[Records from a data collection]

= = =

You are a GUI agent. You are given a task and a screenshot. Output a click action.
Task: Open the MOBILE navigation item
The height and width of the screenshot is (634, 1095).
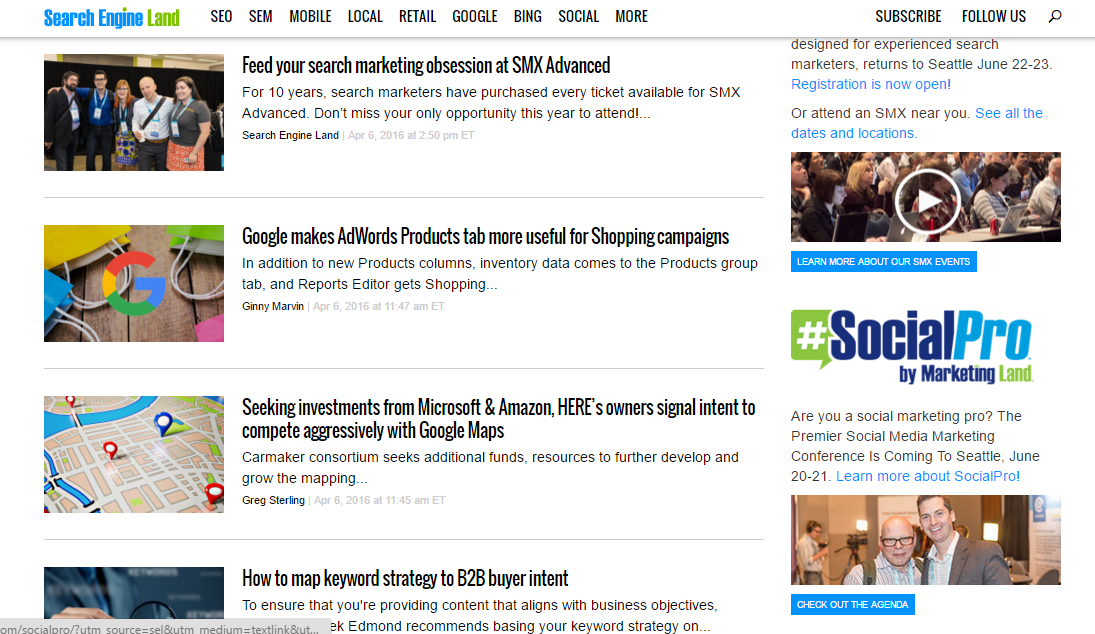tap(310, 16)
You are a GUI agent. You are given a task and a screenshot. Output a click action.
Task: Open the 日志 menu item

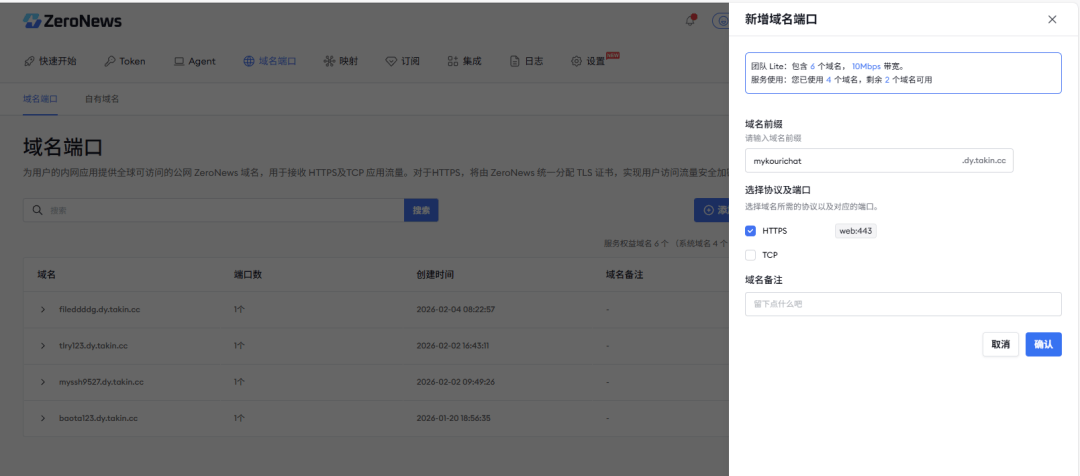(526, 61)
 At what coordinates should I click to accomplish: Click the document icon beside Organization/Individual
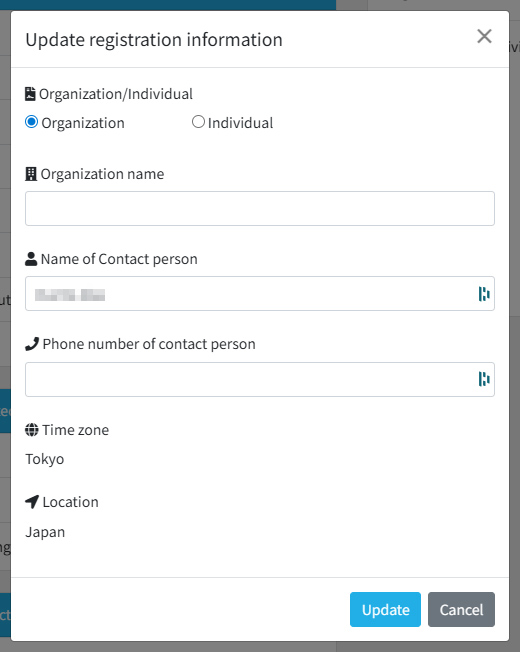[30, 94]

= = =

Aim of the exercise: Restate all entries above exactly, but not the images.

Answer to the exercise:
You are a GUI agent. You are given a task and a screenshot. Output a click action.
Task: Open the MOBILE navigation item
The height and width of the screenshot is (634, 1095).
tap(310, 16)
You are a GUI agent. You are given a task and a screenshot. Output a click action.
Task: Open the 日志 menu item

(526, 61)
 At what coordinates should I click to accomplish: Click the document icon beside Organization/Individual
[30, 94]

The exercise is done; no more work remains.